Segment Start: EXERCISE INPUTS

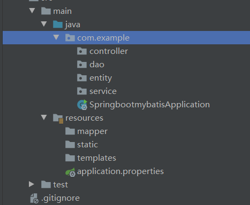Collapse the main folder arrow

(32, 11)
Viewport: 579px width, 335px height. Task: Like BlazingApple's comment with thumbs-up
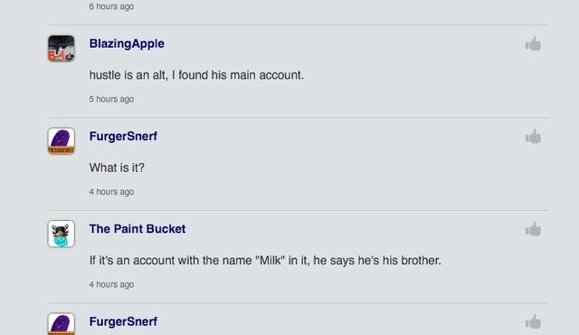[533, 43]
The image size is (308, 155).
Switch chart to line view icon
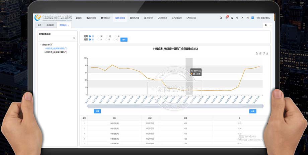coord(256,53)
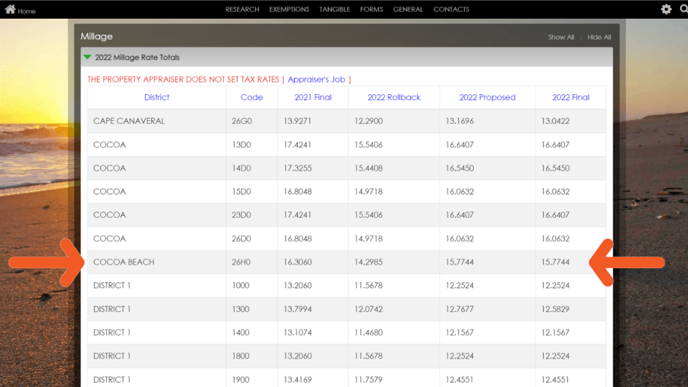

Segment End: EXERCISE INPUTS

▶ **WHAT IS BEING ASKED**: Once the line containing "The image size is (308, 155)." is found in the records above, it and every line after it up to the last must be repeated exactly, without pictures.

▶ **ANSWER BELOW**:
The image size is (308, 155).
Switch chart to line view icon
coord(256,53)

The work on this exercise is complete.